** Available data follows **

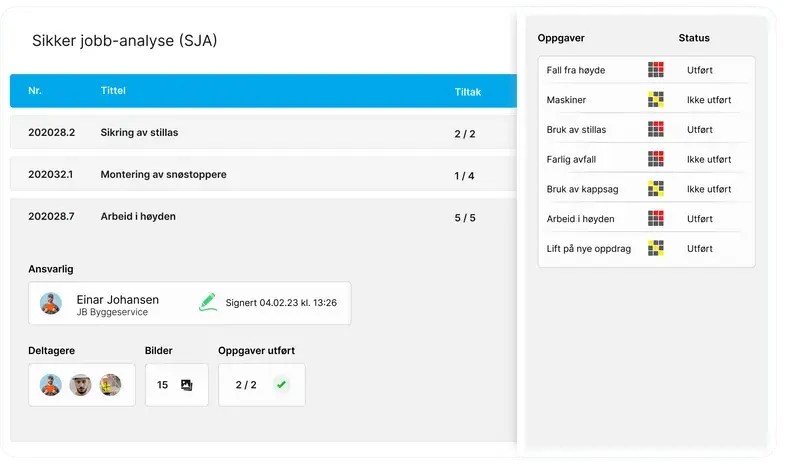Click risk matrix icon for Lift på nye oppdrag
Image resolution: width=800 pixels, height=464 pixels.
[656, 248]
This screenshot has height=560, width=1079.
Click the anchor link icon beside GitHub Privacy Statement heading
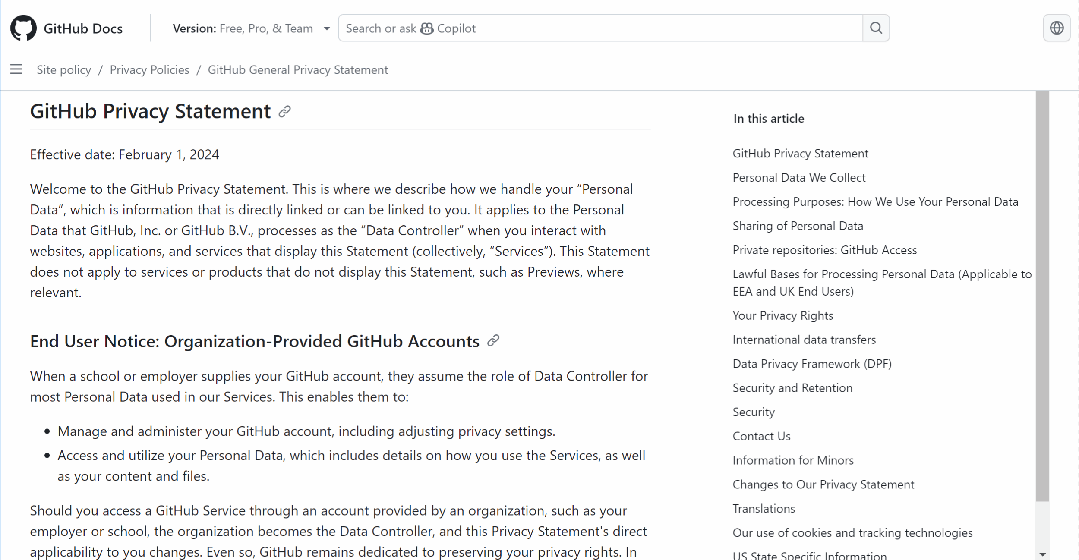coord(284,111)
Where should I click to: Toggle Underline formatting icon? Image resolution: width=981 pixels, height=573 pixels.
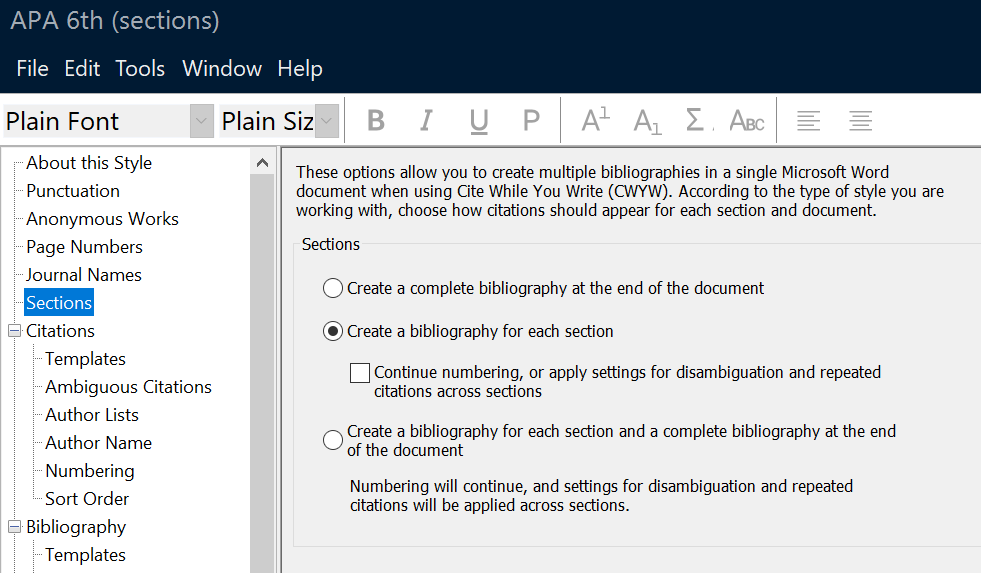[x=479, y=120]
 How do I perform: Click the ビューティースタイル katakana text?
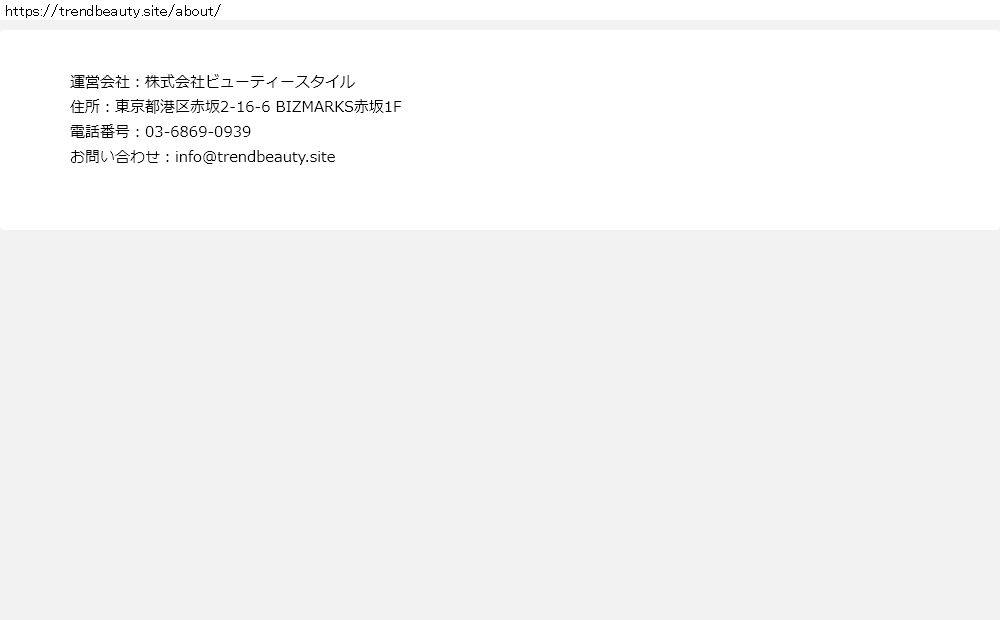[280, 82]
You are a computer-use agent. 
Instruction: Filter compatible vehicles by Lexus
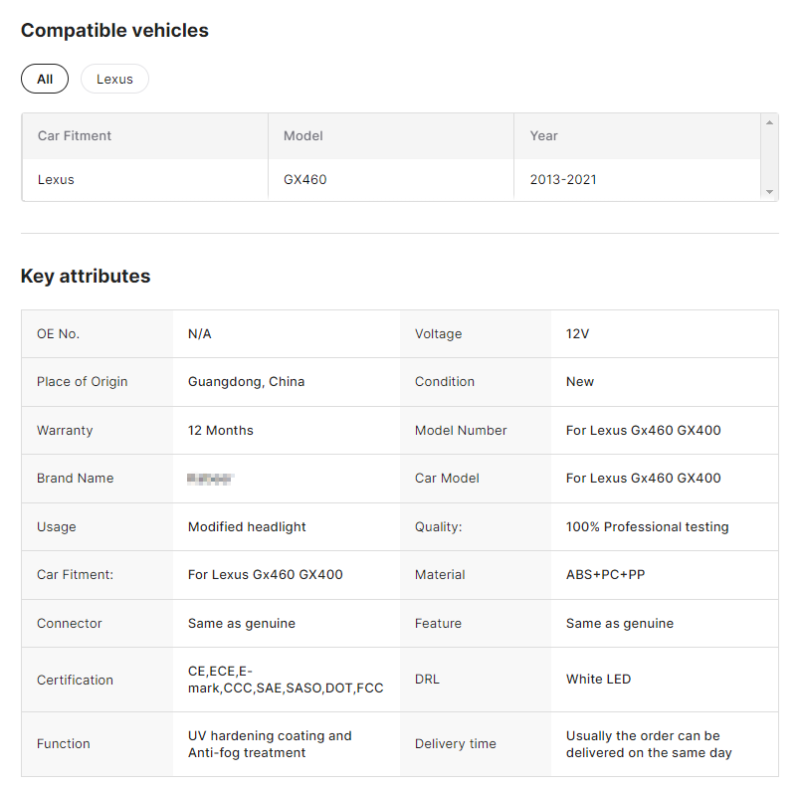tap(115, 79)
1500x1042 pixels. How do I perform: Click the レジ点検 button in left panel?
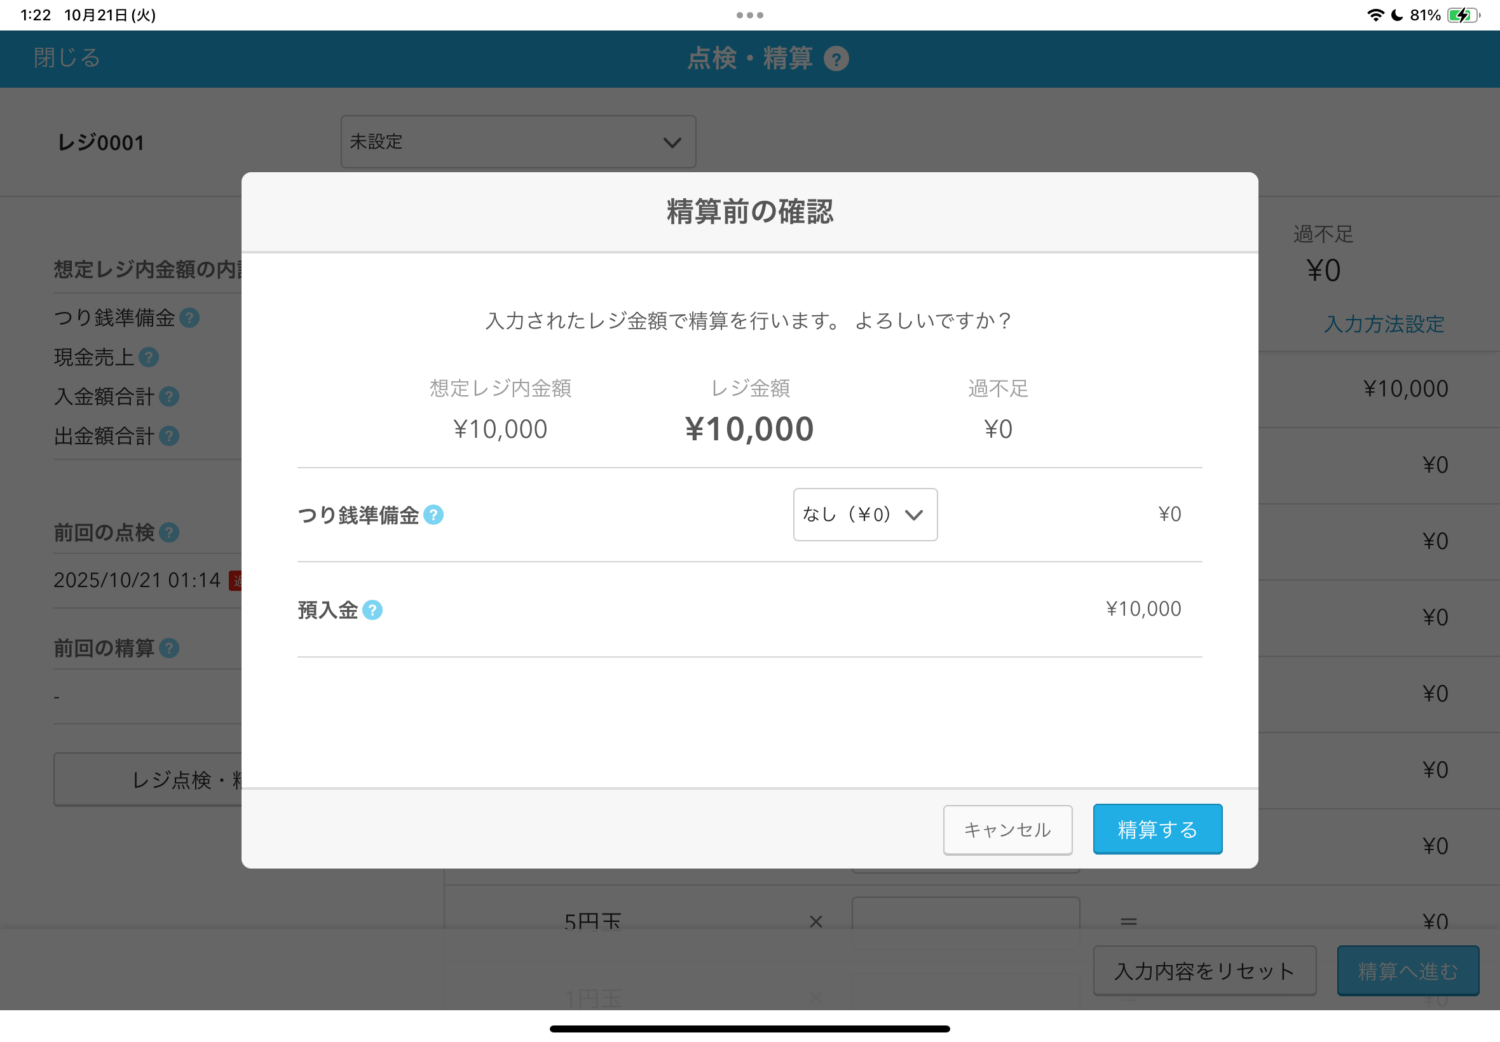click(148, 780)
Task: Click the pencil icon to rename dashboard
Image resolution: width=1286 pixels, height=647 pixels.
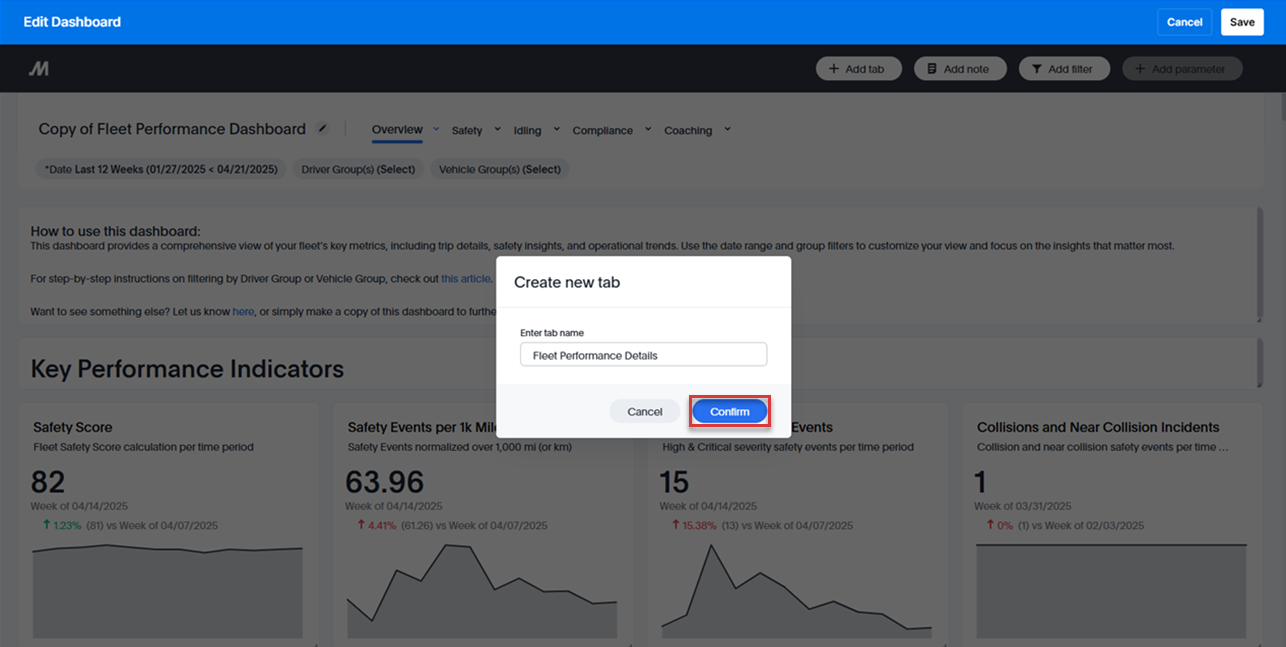Action: (x=322, y=129)
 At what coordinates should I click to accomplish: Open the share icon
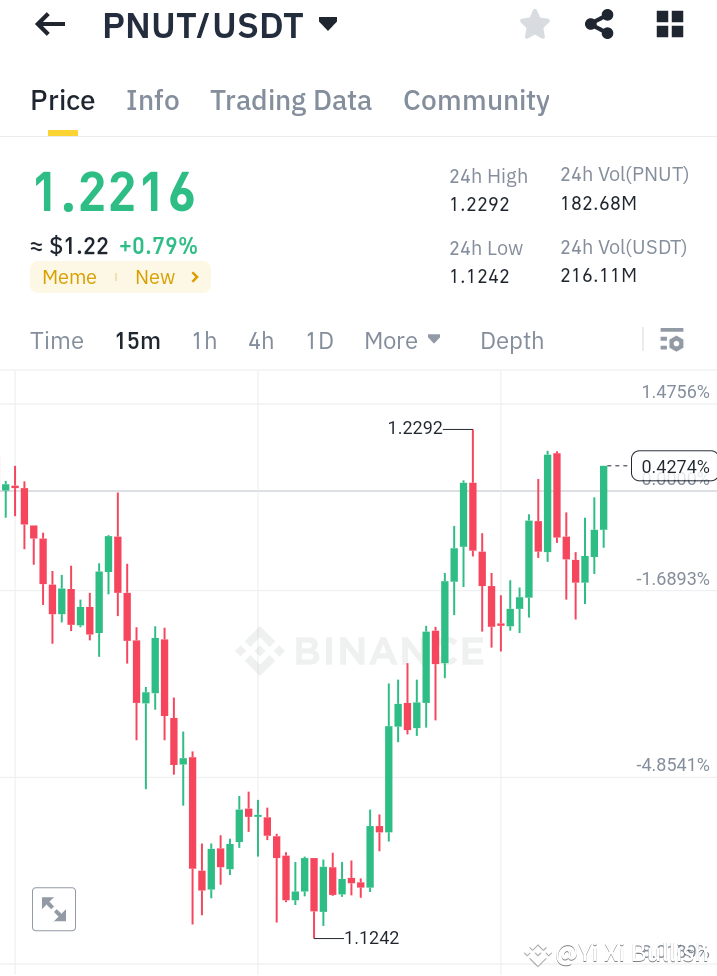tap(599, 24)
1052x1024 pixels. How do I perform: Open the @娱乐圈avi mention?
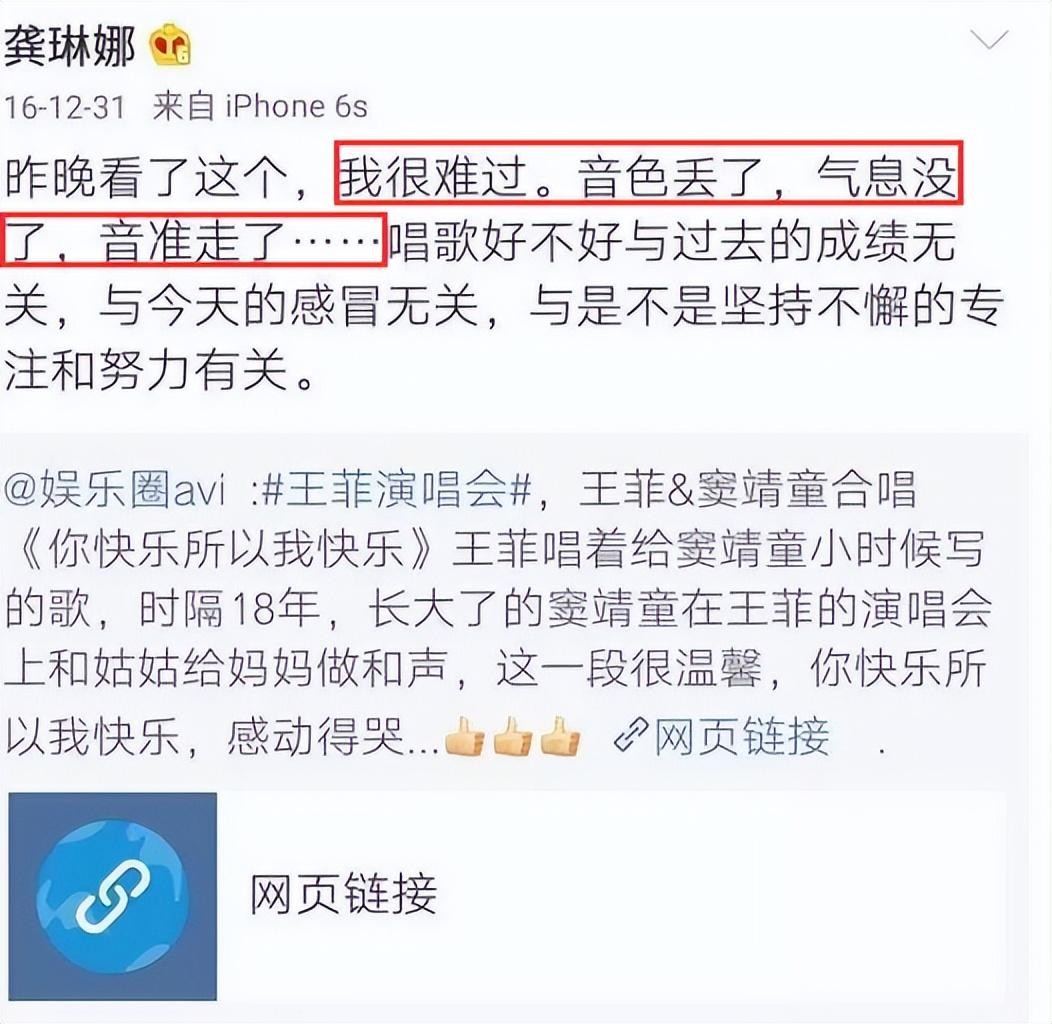point(114,489)
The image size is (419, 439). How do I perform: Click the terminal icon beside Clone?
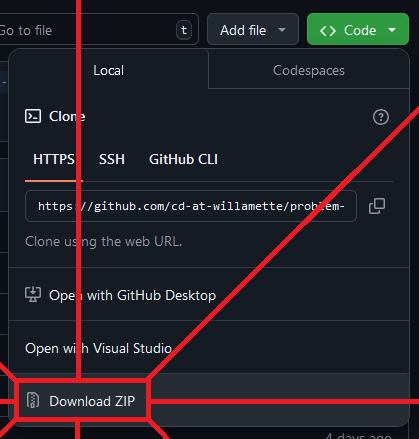point(33,116)
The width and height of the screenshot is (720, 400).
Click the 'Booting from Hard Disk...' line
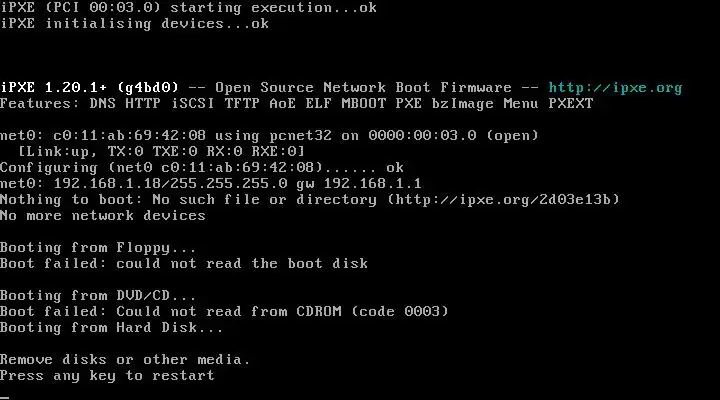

** End of Available data **

### Work instructions
Looking at each line of the records, count the ones where the word "screenshot" appears, and report only the count.

### Task solution
2